In [2]:
# --- Imports ---
import sys,os
import pandas as pd
import numpy as np
import matplotlib
import matplotlib.pyplot as plt 
import seaborn as sns
%matplotlib inline

SF drug geography

Data pulling and cleaning -

Let's pull all SF Crime data provided by SF data:

Let's pull it in and peek at the schema.

In [3]:
d_crime=pd.read_csv('/Users/lmartin/Desktop/Misc/Blog_Archive/GIS/Map__Crime_Incidents_-_from_1_Jan_2003.csv')
print d_crime.shape
d_crime.head(1)
(1723961, 12)
Out[3]:
IncidntNum Category Descript DayOfWeek Date Time PdDistrict Resolution Address X Y Location
0 50436712 ASSAULT BATTERY Wednesday 04/20/2005 12:00:00 AM 04:00 MISSION NONE 18TH ST / CASTRO ST -122.435003 37.760888 (37.7608878061245, -122.435002864271)

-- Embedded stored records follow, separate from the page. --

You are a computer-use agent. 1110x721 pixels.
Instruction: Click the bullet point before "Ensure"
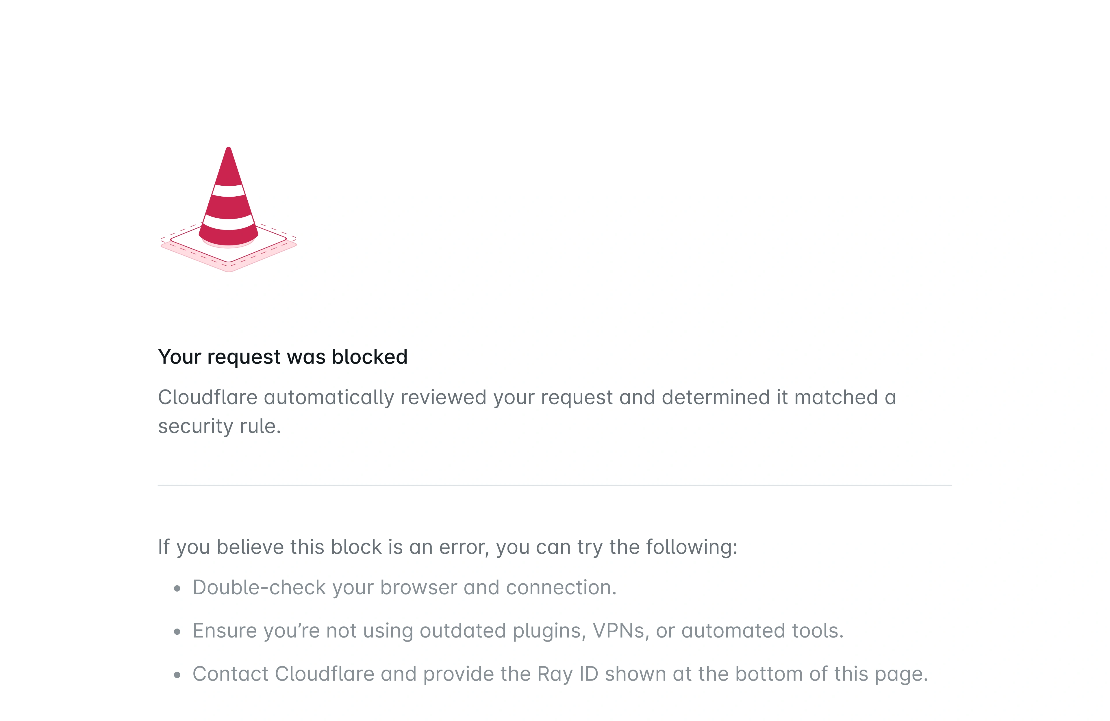pyautogui.click(x=177, y=632)
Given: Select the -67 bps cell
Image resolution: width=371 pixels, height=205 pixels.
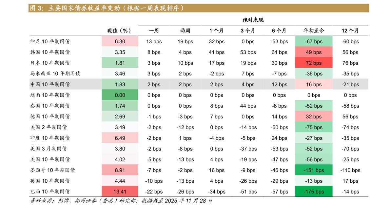Looking at the screenshot, I should pyautogui.click(x=314, y=41).
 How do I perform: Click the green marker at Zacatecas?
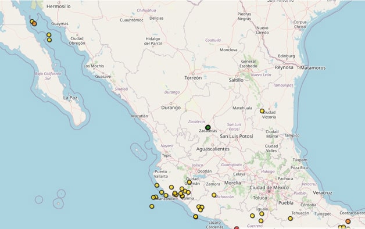[x=208, y=127]
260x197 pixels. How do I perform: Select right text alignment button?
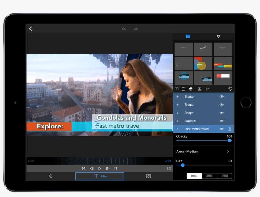pos(224,176)
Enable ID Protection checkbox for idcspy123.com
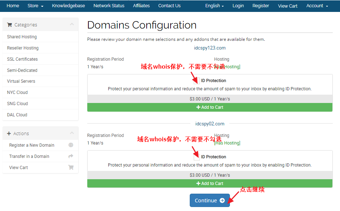 [x=197, y=81]
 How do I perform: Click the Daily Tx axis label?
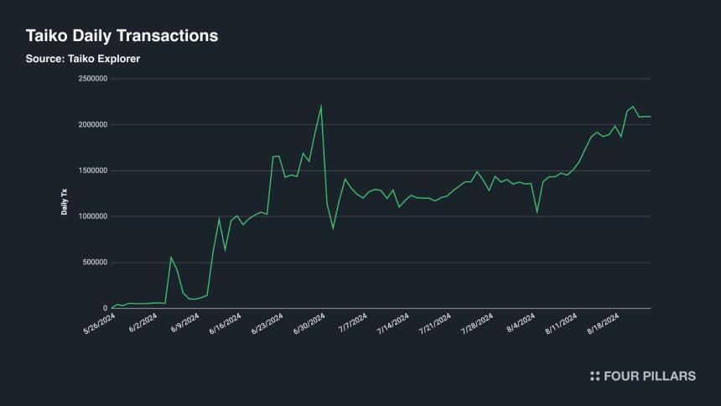tap(65, 201)
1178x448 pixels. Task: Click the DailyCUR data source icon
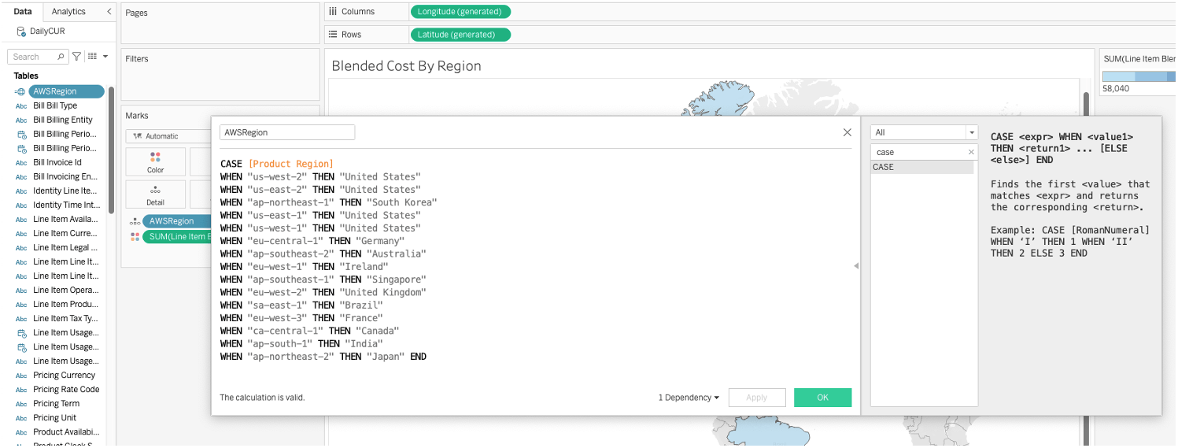pyautogui.click(x=21, y=31)
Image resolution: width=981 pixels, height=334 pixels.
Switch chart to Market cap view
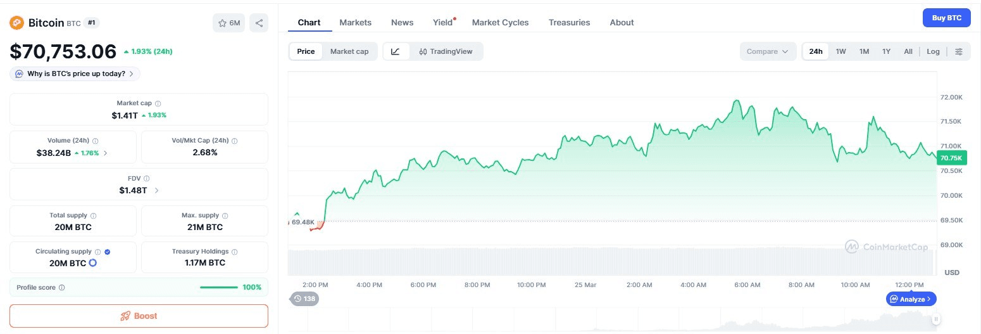click(349, 51)
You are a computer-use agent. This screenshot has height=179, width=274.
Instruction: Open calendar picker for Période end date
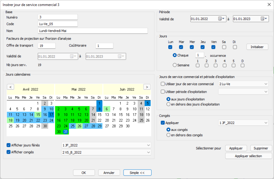264,19
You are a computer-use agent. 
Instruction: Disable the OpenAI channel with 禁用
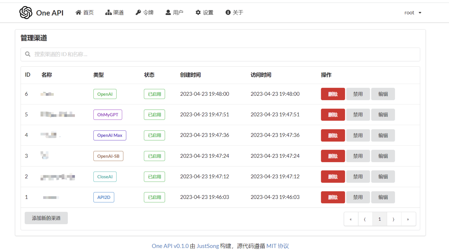click(358, 94)
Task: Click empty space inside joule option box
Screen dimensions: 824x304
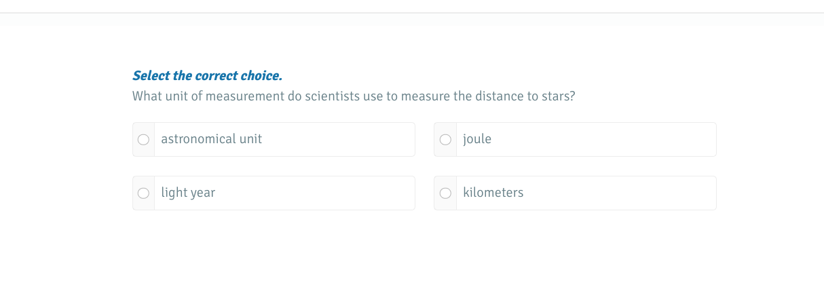Action: (x=611, y=140)
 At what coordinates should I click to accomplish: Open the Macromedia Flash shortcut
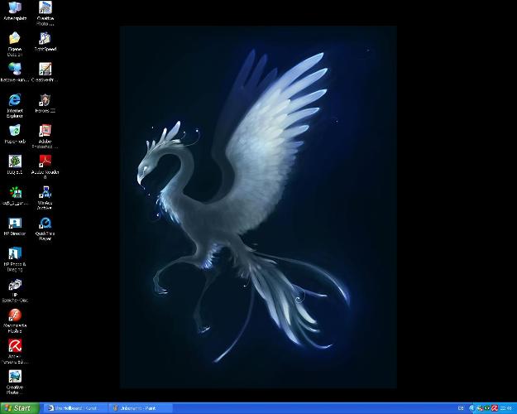pos(15,315)
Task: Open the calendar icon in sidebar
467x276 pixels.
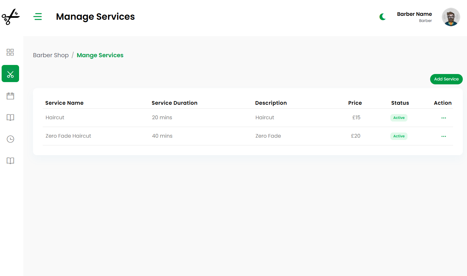Action: tap(10, 96)
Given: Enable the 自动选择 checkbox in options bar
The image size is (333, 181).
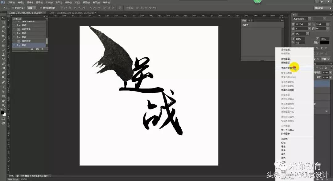Looking at the screenshot, I should (13, 8).
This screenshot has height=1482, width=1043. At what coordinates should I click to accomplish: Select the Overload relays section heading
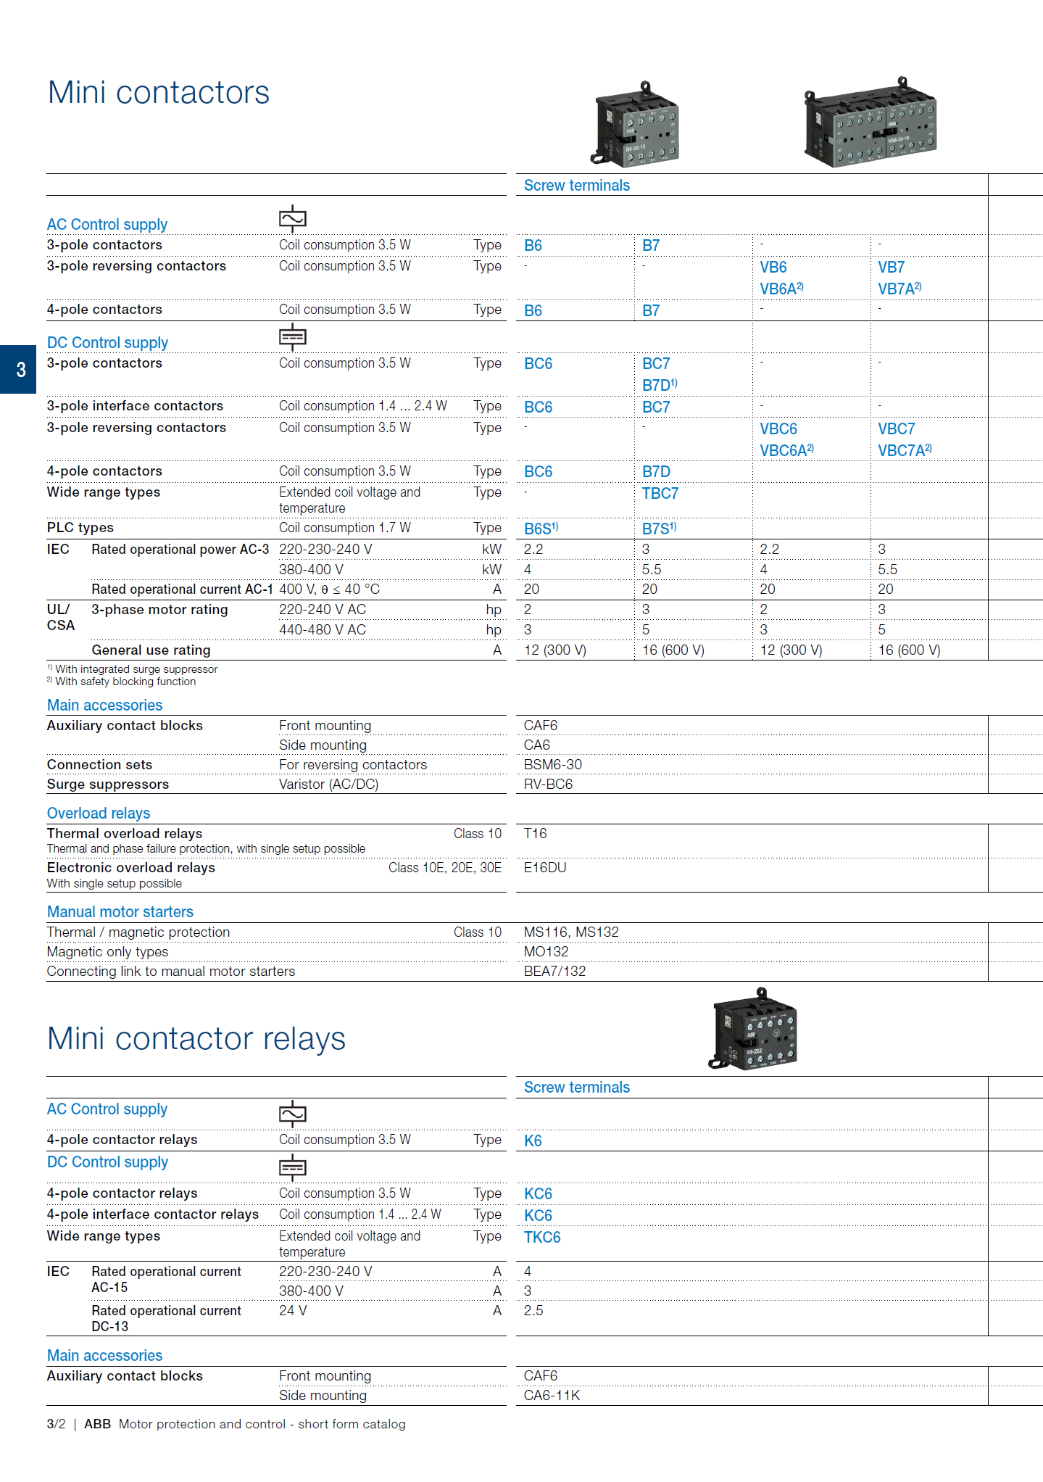pyautogui.click(x=99, y=814)
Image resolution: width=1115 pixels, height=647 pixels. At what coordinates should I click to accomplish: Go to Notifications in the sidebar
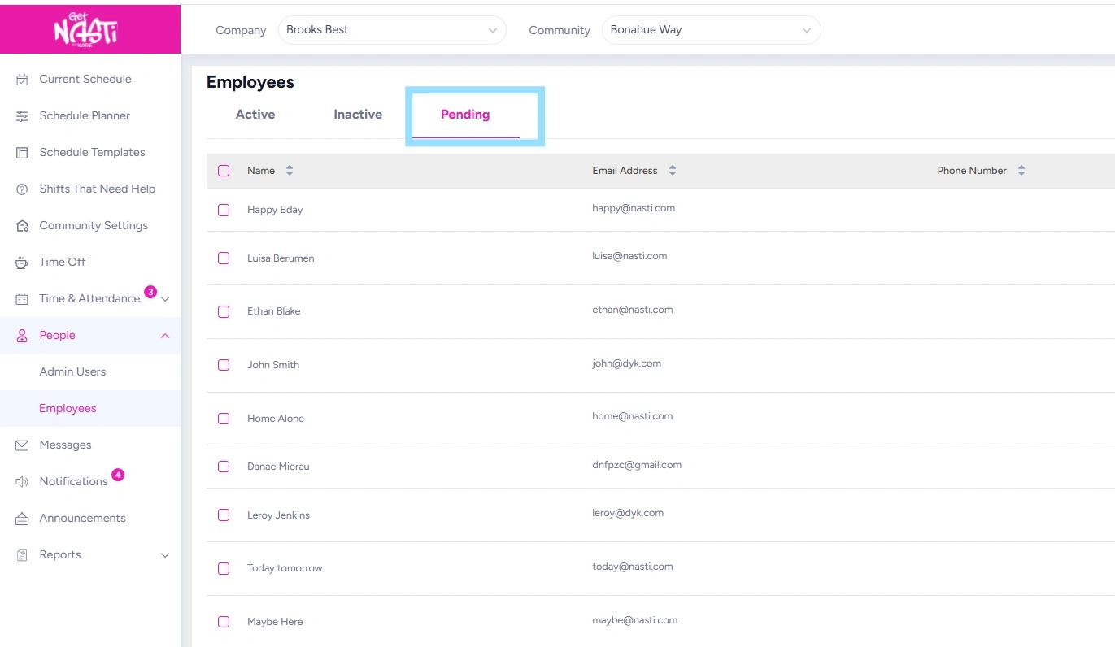(x=73, y=481)
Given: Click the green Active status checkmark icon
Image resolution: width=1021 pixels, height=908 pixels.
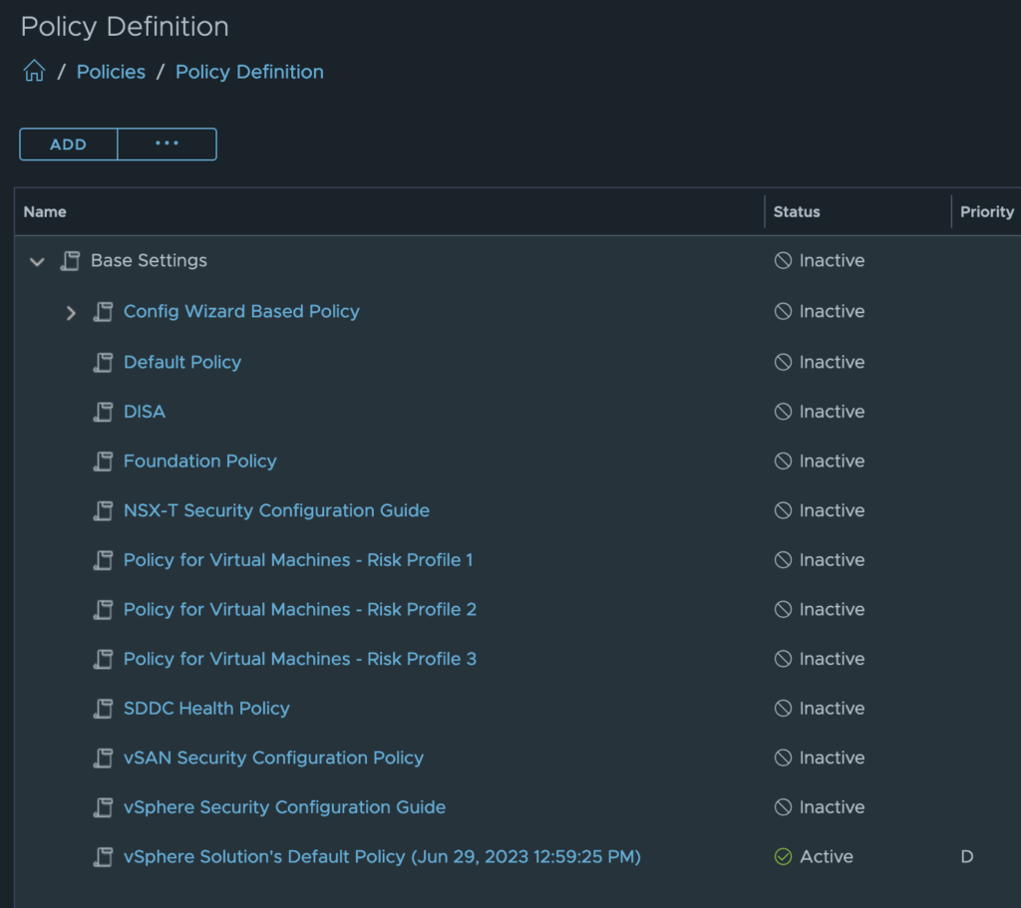Looking at the screenshot, I should coord(783,856).
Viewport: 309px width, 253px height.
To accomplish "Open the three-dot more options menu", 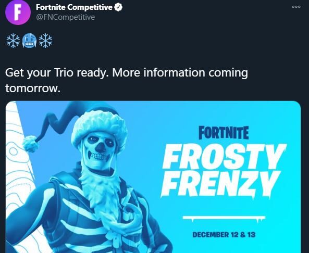I will click(296, 7).
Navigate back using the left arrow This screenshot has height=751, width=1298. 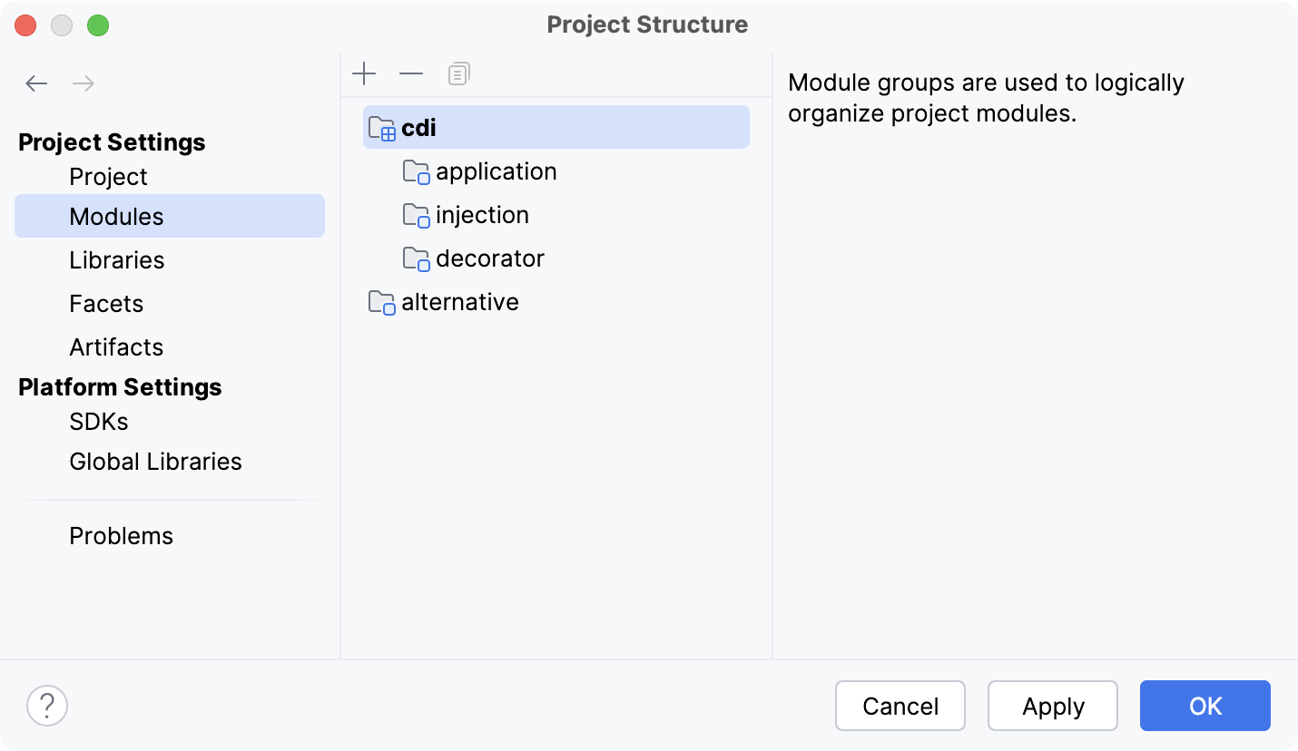(x=36, y=83)

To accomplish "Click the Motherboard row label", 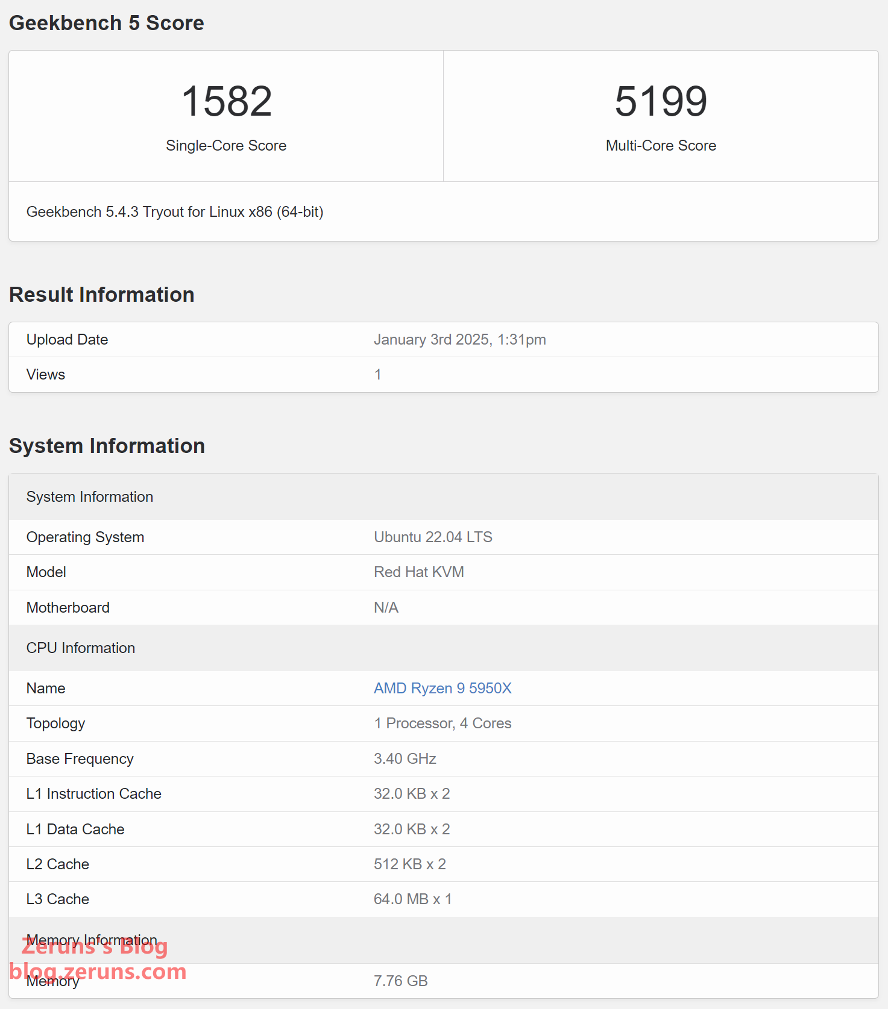I will coord(68,608).
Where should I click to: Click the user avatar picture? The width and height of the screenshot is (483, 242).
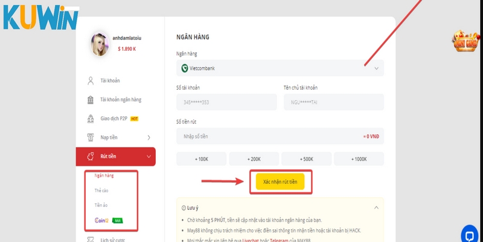point(100,44)
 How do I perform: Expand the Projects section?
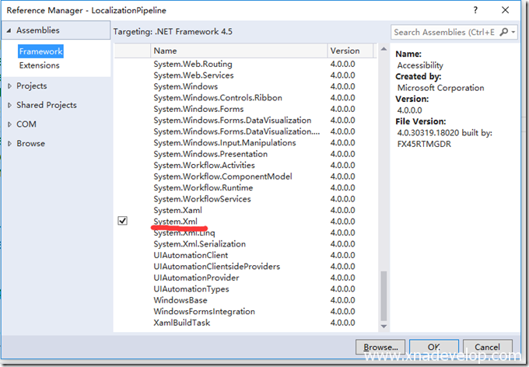pyautogui.click(x=9, y=86)
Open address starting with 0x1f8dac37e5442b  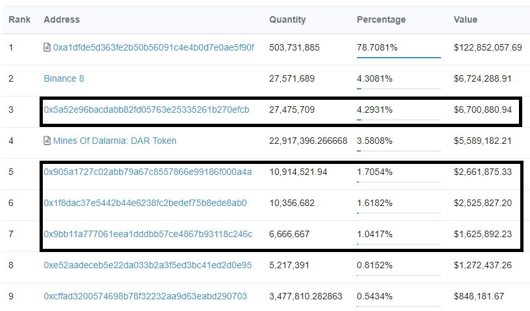pyautogui.click(x=145, y=203)
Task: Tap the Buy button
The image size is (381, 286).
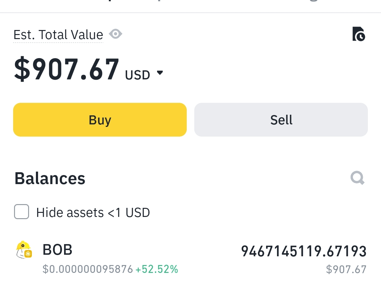Action: point(100,120)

It provides ~ 1M records with:

Here's a nice map of the districts: http://sf-police.org/index.aspx?page=796

Let's create an easy handle (days) for timeseries analysis.

In [4]:
date=pd.to_datetime(d_crime['Date'])
print date.min()
print date.max()
t_delta=(date-date.min()).astype('timedelta64[D]')
d_crime['days']=t_delta
d_crime.head(1)
2003-01-01 00:00:00
2015-02-13 00:00:00
Out[4]:
IncidntNum Category Descript DayOfWeek Date Time PdDistrict Resolution Address X Y Location days
0 50436712 ASSAULT BATTERY Wednesday 04/20/2005 12:00:00 AM 04:00 MISSION NONE 18TH ST / CASTRO ST -122.435003 37.760888 (37.7608878061245, -122.435002864271) 840

The first recorded request is 2003-01-01 and most recent is 2015-02-13. Nice.

Distributions and exploration -

In [411]:
def plotdat(data,cat):
    l=data.groupby(cat).size()
    l.sort()
    fig=plt.figure(figsize=(10,5))
    plt.yticks(fontsize=8)
    l.plot(kind='bar',fontsize=12,color='k')
    plt.xlabel('')
    plt.ylabel('Number of reports',fontsize=10)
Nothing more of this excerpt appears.